When the Food and Drug Administration (FDA) first outlined its plan to regulate vaping equipment and nicotine e-liquids as “tobacco products” in 2014, it estimated that it would receive 25 applications a year. Since the vaping industry includes thousands of manufacturers, ranging from big companies like Juul to mom-and-pop shops that mix the e-liquids they sell, the implication was that FDA regulation would wipe out almost all of them. Today the deadline for submitting applications, which has been moved repeatedly by the FDA and the courts, finally arrived, and the outlook for small businesses, though still daunting and highly uncertain, is not quite as dire as the agency initially suggested.

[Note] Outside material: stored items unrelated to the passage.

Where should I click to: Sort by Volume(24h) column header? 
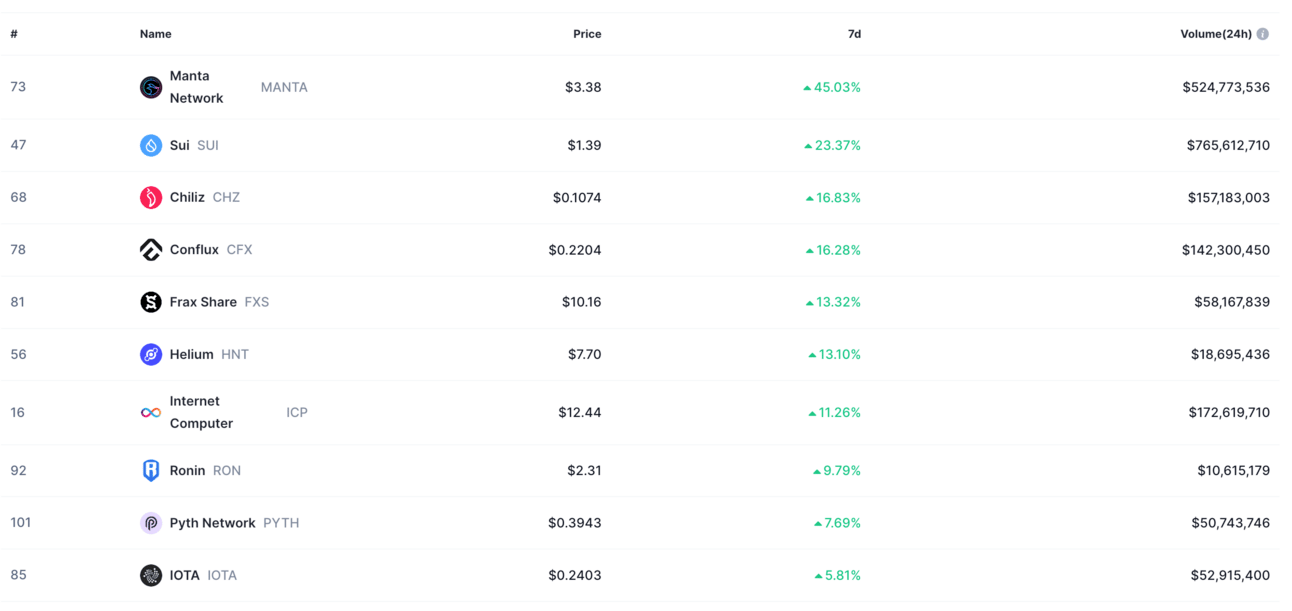(1215, 34)
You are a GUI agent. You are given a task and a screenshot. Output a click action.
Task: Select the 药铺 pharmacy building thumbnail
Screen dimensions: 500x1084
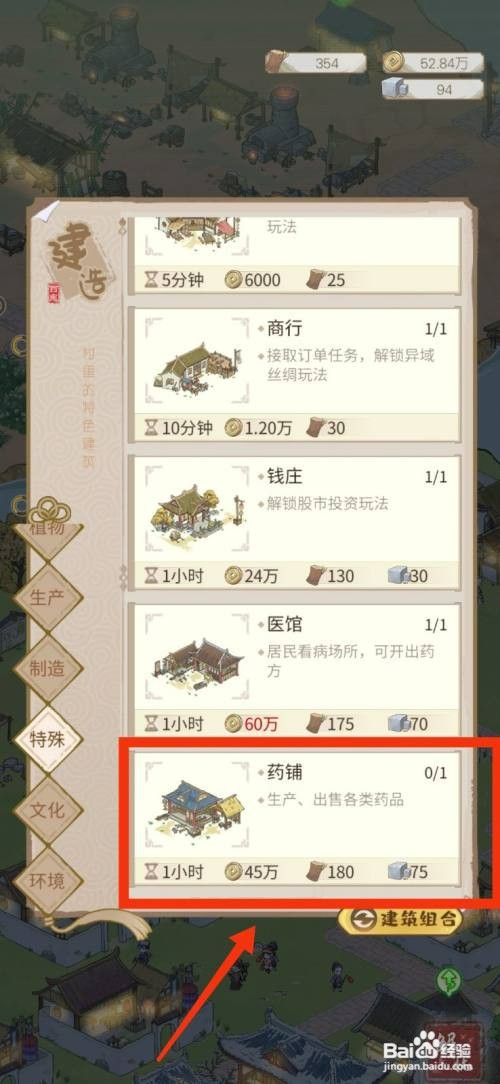click(197, 807)

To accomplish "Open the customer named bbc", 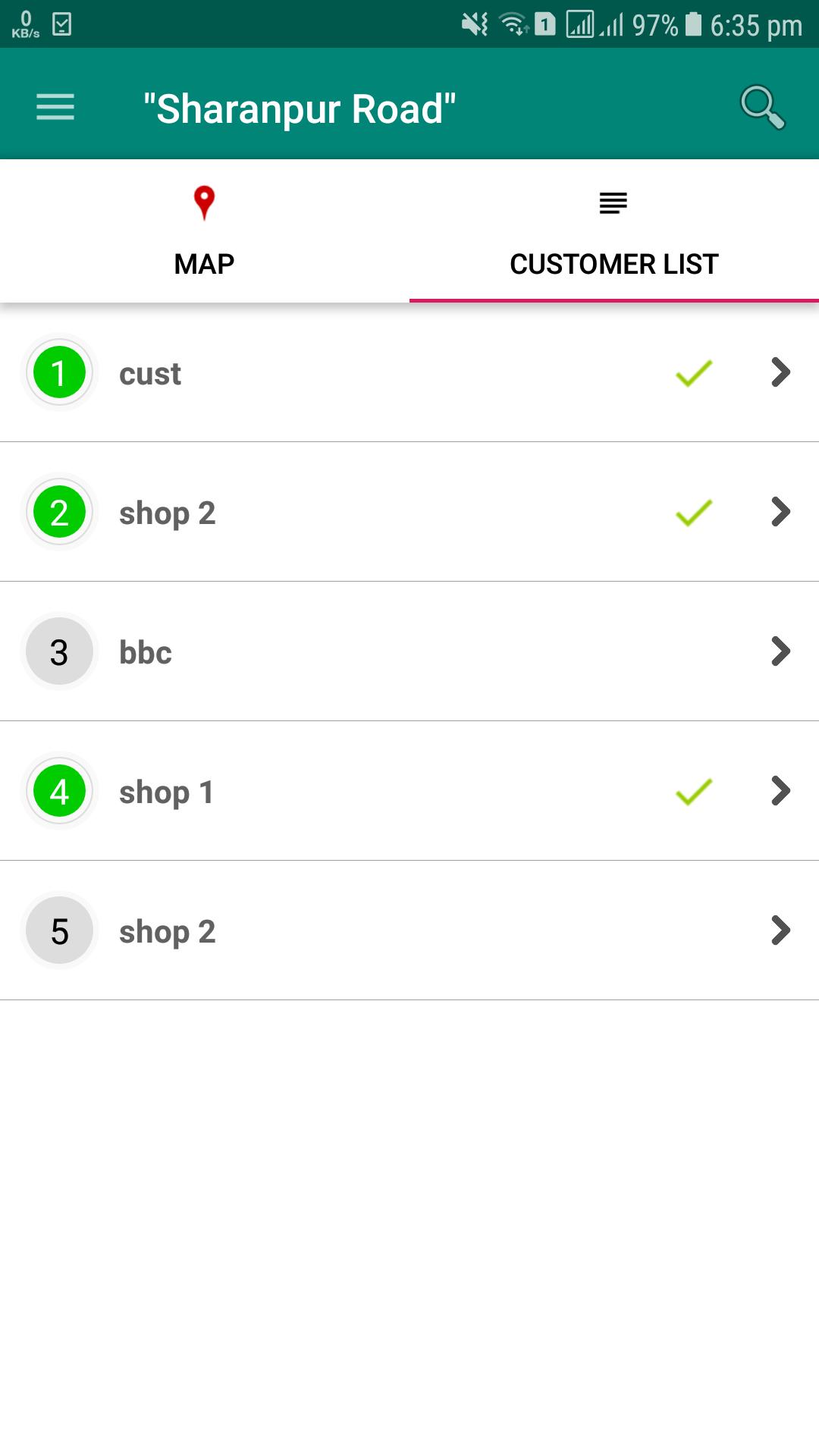I will [x=410, y=651].
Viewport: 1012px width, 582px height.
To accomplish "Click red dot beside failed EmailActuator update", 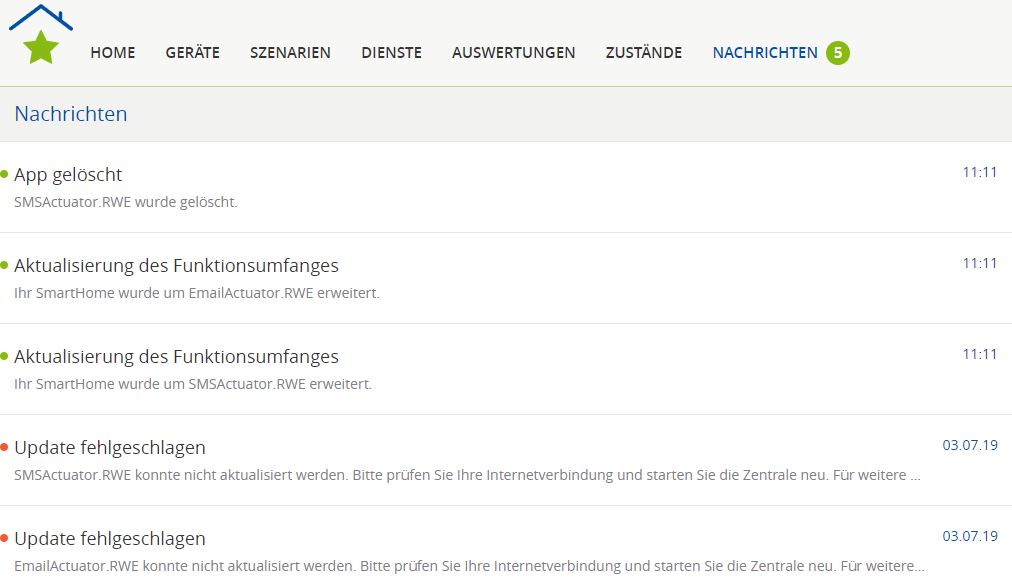I will (4, 538).
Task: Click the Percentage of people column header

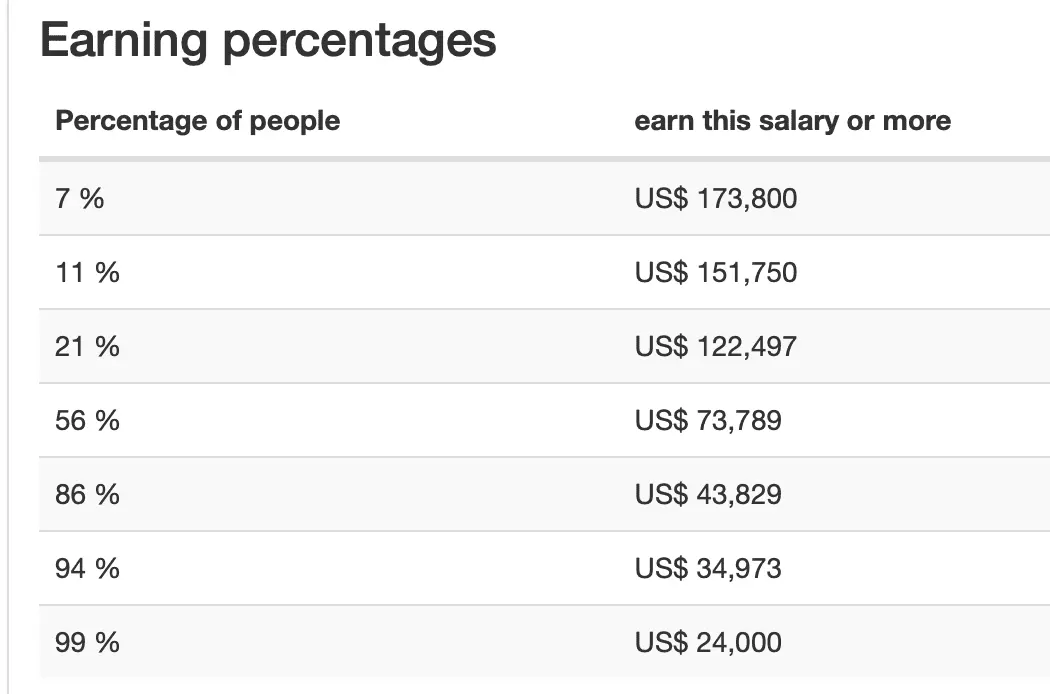Action: (x=198, y=121)
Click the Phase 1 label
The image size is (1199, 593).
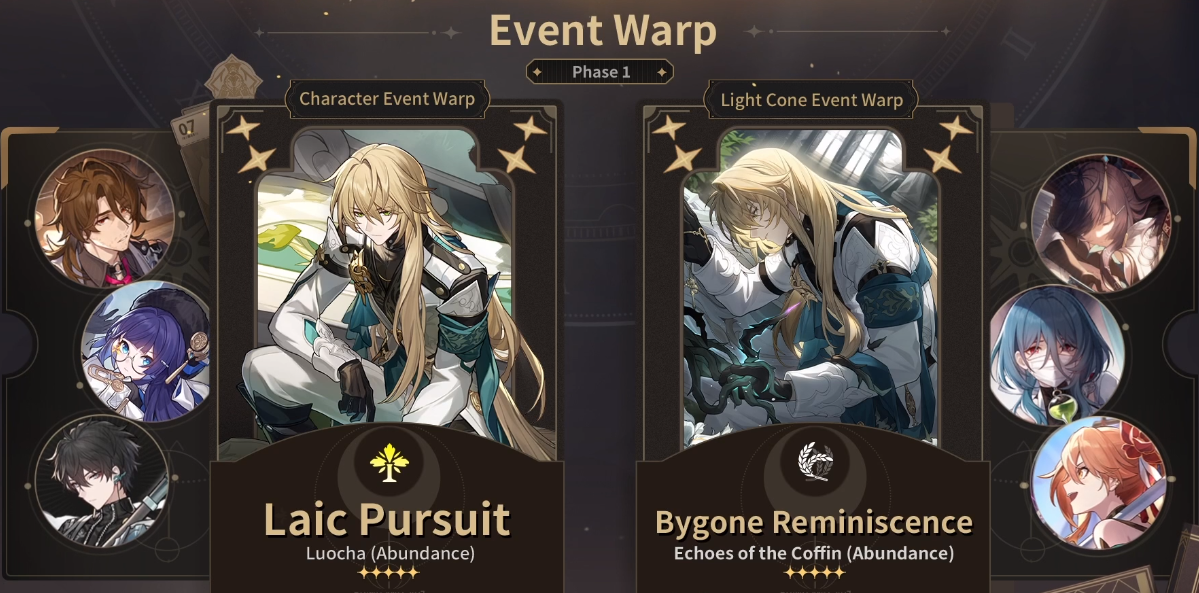click(600, 72)
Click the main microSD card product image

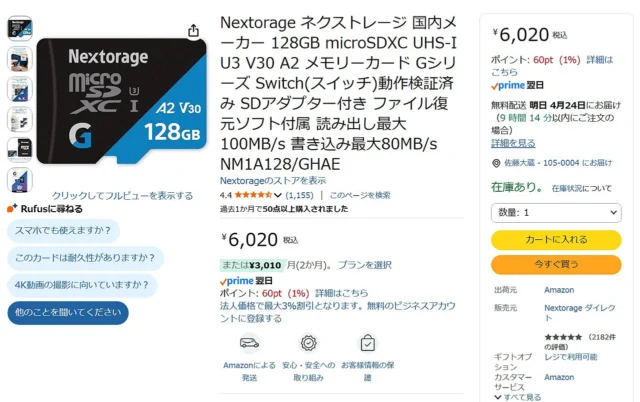(x=120, y=100)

Under the Family Smoking Prevention and Tobacco Control Act of 2009, which the FDA is using to regulate nicotine vaping products, the entire industry officially exists only by the agency’s sufferance. The law required FDA approval of all tobacco products that were not marketed prior to February 15, 2007, before the vaping industry emerged in the United States. Once the FDA decided to treat nicotine vapes as tobacco products, it was only the agency’s enforcement discretion (combined with the practical difficulties of eliminating an industry with millions of customers) that allowed them to remain on the market. For companies that managed to meet today’s deadline, that sufferance will now be extended for a year as the FDA considers their applications.
Jacob Sullum | Reason Magazine | September 9, 2020.